Weekly Round Up
Time for this week’s round-up of the best of the blog posts which I’ve read over the past week. These are the posts that have moved me, taught me something, inspired me, and which I’ve wanted to share with you. Don’t forget if you have written a post which you would like readers to see, just leave a comment below.
I am starting off this week with the sad news of the passing of another inspirational cancer advocate. Peggy Orenstein pays tribute to Barbara Brenner, a unique and fearless voice in breast cancer advocacy
A big thank you goes out to Anne Marie for keeping us informed and uniting us in support for Karen Sutherland, whose beloved husband Hugh died suddenly and tragically this week. Many of you will know Karen through her warm and encouraging comments which she regularly leaves on our blogs. I don’t know if Karen was quite aware of how much she has left her mark on so many of us with her kindness but I hope that in the weeks to come we can repay a tiny piece of that kindness by reaching out to her now. Renn puts into words what so many of us feel for Karen in her latest blog, and Karen has responded there with her customary grace and love. Please visit Renn’s and/or Anne Marie’s blogs and leave a message of support for our dear friend Karen.

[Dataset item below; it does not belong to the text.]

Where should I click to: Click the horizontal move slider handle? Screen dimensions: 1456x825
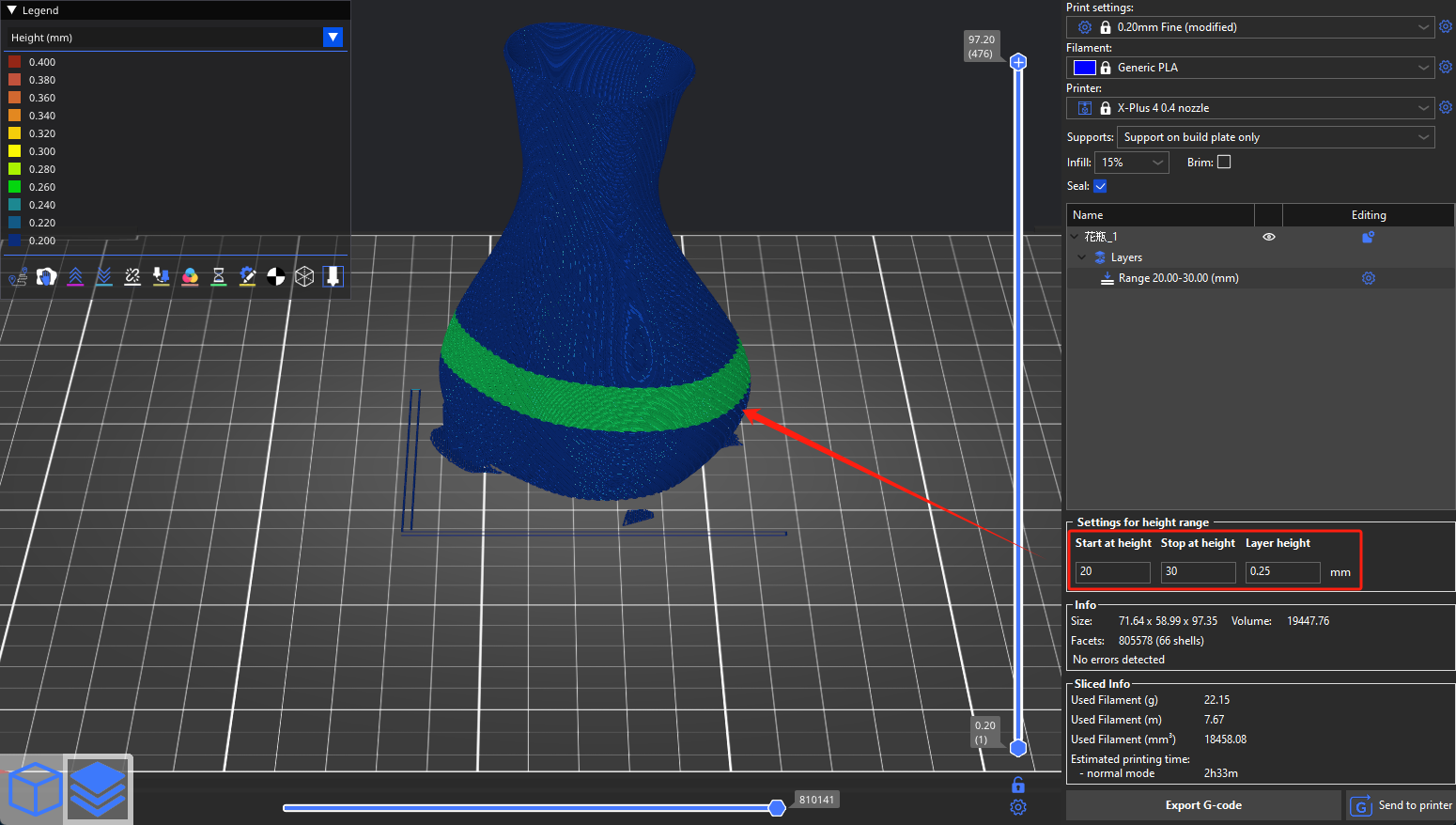tap(777, 808)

Am I boring without my cancer? This is the question posed by Chris in his blog and it brings up a lot of interesting observations! It also made me think that is not just cancer that people soon tire of hearing about – grief, bereavement and depression can also be added to the list! Renn makes a point in her blog about the initial support after a bereavement fading away and it’s so true. So, don’t forget to check in with those who have lost loved ones over the past few years. Bereavement is a long process and while people may seem to adjust to their lives on one level as Philippa so beautifully puts it:
So re-entry has at least physically been accomplished, though it is remarkable how different the landscape looks following our bereavement. I guess it just takes time for our senses and emotions to readjust.
A powerful piece by Beth Gainer on the disintegration of a marriage and its final dissolution after cancer.
The marriage dies. It is already on the outs, but breast cancer hastens the inevitable. I still love my ex-husband; I always will. But breast cancer has weakened an already compromised relationship, and frankly, I’m glad the relationship ends. And that’s when I realize that divorce means my life is just beginning.
Audrey Birt, who writes from the personal perspective of patient and healthcare professional has written about why patient centered care should be at the heart of the patient/HCP relationship.
Debbie has written a guest post for Cure Today on how to reinvent yourself beyond cancer.
Exciting times for Catherine who has finished her book and is now on the hunt for a literary agent. Anyone with experience of finding an agent, can you help our friend Catherine?
Rachel has advice on when and how to exercise with cancer pain.
A welcome back (of sorts) to the blogosphere to Bringing Up Goliath. Stacey is writing on the occasion of her 49th birthday and moving on.
It’s Mother’s Day in the US, and the most poignant blogs are those remembering the mothers we have lost. Carolyn brings her Mom vividly to life in Why I’m Nothing Like – Yet Just Like My Mother which touches on the sometimes complicated relationship between mothers and daughters.
Nancy is remembering not just her mother today, but her grandmother too and pays tribute to “all women who love and nurture children”.
Martine Brennan speaks to those of us who are invisible mothers having lost longed-for babies and writes movingly of learning to let go. And this theme of letting go is beautifully echoed in Lauren’s latest post on Giving Up The Ghost.
Although we celebrated Mother’s Day back in March here in Europe, Yvonne Newbold is remembering her mother on the anniversary of her death this week – and Yvonne’s own first cancerversary and a new hair cut.
And finally… Mother’s day inspires Yvonne Watterson to write another unique and beautiful reflection ending with these words on
wondering how or why I waited so long to see things above, within, and around me . . . to credit the marvelous.
Until next week.
Keep on noticing and crediting the marvelous within and around you.